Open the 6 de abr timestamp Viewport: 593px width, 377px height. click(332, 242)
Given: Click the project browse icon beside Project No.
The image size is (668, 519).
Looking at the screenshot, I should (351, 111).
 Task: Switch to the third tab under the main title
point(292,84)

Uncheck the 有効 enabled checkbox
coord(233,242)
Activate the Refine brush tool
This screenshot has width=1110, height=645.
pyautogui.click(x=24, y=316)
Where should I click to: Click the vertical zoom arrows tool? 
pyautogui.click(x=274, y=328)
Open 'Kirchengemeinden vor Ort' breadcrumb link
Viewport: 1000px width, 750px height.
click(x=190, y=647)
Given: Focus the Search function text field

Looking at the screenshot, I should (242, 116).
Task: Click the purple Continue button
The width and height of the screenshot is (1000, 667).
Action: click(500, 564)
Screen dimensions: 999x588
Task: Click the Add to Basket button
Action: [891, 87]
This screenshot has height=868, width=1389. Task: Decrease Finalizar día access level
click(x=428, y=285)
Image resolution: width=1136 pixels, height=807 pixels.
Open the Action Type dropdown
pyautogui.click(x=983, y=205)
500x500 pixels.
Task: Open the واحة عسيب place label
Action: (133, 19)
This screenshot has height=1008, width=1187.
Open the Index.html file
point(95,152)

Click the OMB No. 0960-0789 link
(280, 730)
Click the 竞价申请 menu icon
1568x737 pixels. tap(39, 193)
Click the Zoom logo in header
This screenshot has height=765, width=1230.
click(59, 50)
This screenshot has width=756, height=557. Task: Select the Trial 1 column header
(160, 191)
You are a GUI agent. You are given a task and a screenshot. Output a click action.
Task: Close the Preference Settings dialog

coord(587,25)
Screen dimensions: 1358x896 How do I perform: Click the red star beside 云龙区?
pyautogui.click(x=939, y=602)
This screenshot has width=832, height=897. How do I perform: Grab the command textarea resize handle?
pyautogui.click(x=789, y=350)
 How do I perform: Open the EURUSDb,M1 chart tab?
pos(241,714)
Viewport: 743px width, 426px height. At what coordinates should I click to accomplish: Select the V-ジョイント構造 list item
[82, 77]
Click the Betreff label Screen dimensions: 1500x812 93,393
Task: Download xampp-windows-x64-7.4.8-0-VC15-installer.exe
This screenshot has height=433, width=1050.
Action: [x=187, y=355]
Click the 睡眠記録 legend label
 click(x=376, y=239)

________

* What you will do
Starting with the line that contains "This screenshot has height=433, width=1050.", restate every line through the end of the records above, exactly and with no other lines.

* Solution for this task
This screenshot has height=433, width=1050.
Action: [x=187, y=355]
Click the 睡眠記録 legend label
 click(x=376, y=239)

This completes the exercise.